| Work instruction |
Filter these entries down to the lines that hold the word "below", and show each of them.
(Supplied material)
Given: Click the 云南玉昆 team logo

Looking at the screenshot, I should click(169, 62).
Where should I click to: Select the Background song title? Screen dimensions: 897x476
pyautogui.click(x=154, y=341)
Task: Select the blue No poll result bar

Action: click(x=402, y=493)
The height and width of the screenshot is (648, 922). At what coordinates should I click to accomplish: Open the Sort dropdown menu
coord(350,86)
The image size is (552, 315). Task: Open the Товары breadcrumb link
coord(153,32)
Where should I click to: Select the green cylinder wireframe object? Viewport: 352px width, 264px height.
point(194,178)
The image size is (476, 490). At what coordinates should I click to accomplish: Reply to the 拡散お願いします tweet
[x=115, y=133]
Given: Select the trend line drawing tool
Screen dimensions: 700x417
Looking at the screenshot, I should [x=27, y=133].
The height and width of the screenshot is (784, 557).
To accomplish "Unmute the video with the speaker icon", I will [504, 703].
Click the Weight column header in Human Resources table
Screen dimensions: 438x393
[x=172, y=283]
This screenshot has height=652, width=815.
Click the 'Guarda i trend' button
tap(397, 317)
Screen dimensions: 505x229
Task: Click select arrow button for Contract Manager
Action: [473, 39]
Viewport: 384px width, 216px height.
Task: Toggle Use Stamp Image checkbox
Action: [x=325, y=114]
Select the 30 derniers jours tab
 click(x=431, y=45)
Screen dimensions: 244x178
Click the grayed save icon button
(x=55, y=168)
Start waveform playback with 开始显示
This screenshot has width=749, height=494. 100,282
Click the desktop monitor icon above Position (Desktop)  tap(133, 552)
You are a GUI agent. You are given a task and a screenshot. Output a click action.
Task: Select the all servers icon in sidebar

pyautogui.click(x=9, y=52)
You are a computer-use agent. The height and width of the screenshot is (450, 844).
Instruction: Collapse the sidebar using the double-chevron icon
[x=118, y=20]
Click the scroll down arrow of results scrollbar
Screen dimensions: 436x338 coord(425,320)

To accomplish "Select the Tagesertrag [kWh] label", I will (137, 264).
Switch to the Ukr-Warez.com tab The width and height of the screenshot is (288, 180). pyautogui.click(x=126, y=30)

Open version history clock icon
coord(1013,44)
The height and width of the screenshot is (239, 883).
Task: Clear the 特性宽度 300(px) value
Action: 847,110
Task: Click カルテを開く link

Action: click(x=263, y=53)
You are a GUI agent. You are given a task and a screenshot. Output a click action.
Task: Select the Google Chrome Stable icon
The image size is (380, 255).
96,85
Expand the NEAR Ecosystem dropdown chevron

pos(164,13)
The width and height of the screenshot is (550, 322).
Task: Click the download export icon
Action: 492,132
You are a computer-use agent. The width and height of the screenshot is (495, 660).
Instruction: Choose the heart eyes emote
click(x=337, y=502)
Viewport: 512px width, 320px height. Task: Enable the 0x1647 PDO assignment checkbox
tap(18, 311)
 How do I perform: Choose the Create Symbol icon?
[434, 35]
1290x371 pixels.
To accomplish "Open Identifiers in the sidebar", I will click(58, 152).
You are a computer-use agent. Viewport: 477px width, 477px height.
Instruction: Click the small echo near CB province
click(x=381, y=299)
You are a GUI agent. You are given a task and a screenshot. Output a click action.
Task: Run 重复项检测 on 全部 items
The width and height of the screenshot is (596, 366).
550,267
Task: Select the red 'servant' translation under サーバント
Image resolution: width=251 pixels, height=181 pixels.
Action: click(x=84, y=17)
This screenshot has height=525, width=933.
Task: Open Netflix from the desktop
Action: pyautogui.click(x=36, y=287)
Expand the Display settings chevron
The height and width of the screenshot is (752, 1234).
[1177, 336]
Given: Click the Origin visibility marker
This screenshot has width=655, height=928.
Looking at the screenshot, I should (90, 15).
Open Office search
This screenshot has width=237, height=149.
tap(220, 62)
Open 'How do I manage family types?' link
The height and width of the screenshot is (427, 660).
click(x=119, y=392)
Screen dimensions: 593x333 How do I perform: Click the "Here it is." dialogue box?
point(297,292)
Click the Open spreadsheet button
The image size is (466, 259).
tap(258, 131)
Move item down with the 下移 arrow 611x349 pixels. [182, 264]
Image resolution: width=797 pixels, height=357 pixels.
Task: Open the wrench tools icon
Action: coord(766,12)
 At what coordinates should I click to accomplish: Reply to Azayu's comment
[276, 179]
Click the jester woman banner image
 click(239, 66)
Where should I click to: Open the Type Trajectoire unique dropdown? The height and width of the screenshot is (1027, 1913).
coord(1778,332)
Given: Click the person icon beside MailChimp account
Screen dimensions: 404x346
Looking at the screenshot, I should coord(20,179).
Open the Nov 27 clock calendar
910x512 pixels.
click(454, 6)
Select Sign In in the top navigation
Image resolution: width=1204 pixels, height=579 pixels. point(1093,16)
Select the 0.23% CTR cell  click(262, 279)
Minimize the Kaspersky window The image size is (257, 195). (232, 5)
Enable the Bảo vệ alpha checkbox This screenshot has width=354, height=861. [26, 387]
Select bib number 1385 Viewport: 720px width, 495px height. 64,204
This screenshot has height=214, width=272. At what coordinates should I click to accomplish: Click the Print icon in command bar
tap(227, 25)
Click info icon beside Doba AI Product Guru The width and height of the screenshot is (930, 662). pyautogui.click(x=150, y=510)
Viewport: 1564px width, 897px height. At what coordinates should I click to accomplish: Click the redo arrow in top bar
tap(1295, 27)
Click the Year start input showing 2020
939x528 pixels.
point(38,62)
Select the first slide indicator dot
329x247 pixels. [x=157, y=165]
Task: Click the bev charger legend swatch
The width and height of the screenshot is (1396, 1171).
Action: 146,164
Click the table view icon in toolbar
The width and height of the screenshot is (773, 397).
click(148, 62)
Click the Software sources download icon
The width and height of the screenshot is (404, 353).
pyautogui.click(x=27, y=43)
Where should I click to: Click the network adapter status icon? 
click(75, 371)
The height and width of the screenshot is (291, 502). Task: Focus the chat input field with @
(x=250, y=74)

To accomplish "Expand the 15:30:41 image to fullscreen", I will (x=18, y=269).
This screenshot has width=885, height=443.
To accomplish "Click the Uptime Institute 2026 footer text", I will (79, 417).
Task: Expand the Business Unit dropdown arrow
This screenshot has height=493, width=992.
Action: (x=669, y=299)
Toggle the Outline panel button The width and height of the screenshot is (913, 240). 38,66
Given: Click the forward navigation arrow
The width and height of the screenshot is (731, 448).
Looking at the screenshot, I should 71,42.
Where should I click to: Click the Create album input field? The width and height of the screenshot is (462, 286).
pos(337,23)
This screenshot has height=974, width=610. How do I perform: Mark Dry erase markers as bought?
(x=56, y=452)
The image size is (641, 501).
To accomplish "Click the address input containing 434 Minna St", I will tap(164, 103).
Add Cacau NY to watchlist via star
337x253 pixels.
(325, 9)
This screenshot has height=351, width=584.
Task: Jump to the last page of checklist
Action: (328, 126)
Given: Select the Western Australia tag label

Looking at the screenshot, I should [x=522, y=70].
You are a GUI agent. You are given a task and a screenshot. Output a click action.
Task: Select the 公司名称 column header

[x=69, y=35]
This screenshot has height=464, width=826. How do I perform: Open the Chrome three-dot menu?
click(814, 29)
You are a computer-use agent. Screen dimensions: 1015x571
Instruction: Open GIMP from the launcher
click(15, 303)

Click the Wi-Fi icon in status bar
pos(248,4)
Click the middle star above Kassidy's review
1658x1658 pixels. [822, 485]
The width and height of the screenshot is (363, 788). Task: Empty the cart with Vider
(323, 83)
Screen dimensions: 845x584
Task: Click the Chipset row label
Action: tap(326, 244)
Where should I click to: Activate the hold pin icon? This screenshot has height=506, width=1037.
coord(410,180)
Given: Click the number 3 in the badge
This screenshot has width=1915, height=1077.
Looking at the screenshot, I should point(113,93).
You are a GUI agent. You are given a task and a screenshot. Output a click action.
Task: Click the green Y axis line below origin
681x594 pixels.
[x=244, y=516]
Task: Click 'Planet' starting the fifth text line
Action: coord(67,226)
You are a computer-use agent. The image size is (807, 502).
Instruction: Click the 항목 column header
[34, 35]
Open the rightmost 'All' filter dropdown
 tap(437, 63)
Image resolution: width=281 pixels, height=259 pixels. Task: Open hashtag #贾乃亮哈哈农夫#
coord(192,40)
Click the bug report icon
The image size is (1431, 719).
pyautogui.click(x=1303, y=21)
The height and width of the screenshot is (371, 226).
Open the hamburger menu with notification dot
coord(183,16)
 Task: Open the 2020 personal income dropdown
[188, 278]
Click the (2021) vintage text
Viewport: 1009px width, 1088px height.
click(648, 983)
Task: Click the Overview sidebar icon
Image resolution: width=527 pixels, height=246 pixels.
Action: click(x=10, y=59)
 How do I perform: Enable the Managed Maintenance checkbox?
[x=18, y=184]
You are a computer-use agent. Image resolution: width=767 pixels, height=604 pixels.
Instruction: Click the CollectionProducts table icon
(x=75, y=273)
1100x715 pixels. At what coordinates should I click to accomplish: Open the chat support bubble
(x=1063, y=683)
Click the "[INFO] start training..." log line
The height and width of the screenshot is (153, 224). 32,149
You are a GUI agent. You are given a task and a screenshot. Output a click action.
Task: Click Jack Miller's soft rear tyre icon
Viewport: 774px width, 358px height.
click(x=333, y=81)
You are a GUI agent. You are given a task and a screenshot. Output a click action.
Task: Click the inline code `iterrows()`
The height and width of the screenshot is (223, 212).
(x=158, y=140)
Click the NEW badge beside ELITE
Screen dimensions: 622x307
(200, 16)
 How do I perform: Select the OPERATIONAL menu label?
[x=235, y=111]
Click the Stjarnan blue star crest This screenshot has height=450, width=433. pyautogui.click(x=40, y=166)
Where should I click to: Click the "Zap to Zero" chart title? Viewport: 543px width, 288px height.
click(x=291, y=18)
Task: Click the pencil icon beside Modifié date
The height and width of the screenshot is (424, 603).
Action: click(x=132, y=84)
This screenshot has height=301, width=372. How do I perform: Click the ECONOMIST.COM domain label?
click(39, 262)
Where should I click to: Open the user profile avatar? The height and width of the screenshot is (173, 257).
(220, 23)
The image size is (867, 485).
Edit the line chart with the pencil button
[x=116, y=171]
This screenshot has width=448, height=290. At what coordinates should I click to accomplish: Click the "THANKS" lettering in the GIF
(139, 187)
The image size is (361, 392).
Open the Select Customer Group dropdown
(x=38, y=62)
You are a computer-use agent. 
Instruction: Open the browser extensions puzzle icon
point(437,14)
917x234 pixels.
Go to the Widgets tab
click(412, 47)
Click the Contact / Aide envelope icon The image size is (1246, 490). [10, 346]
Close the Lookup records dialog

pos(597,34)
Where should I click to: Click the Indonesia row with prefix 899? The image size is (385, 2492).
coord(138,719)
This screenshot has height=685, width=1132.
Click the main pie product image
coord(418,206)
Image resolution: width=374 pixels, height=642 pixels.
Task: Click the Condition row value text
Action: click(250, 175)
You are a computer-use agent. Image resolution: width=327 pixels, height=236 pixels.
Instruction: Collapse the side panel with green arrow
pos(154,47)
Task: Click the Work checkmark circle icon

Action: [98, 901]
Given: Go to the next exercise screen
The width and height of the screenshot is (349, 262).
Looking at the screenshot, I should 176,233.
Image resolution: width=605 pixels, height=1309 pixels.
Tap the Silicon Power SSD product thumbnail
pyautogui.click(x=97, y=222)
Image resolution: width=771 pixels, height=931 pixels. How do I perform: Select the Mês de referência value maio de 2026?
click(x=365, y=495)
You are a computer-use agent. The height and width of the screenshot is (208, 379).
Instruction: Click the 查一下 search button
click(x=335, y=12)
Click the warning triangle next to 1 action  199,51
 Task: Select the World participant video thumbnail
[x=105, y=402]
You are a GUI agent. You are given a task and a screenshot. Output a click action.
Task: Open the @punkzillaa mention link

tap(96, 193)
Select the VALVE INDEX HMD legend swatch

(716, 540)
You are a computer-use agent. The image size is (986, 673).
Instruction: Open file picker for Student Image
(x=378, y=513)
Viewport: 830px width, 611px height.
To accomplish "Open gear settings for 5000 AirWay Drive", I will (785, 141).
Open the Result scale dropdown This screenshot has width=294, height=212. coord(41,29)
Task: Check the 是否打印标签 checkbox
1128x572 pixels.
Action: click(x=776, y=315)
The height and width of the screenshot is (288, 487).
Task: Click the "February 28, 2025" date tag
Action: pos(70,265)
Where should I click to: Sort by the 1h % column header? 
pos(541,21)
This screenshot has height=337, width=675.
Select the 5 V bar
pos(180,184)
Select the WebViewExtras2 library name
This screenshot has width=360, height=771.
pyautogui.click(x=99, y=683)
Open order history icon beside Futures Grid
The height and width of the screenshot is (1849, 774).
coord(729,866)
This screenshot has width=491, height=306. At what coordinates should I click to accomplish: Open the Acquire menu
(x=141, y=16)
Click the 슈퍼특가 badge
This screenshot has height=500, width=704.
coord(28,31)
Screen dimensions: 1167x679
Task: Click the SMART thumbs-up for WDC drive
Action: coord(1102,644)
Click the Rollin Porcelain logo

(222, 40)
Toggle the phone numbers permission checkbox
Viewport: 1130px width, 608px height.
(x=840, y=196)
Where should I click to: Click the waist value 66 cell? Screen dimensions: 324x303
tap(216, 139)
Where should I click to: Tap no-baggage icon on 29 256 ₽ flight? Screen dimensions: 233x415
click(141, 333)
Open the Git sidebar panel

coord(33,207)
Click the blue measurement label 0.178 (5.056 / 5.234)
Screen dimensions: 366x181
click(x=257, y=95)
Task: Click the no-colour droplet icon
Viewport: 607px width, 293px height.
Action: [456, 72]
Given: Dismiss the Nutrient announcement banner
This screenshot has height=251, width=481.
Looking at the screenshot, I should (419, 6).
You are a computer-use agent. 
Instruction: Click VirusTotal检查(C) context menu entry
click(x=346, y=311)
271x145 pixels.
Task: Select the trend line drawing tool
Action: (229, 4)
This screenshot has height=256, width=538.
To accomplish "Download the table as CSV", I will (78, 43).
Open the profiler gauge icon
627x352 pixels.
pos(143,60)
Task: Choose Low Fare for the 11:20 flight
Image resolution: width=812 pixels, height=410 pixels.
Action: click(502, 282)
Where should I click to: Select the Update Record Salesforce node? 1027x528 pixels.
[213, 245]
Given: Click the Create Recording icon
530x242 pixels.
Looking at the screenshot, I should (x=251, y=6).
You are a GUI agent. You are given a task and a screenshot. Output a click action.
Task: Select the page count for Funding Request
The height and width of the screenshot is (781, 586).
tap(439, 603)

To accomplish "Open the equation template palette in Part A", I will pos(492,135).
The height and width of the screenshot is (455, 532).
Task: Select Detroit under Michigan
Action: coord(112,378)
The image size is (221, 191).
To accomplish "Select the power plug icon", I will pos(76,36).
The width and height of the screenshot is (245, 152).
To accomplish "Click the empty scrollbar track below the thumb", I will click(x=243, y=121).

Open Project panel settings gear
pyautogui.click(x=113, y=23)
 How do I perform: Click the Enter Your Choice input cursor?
(End Supplied material)
| Solution to the exercise |
Task: Click the green Y axis line below origin
To accomplish "Click the empty scrollbar track below the thumb", I will click(x=243, y=121).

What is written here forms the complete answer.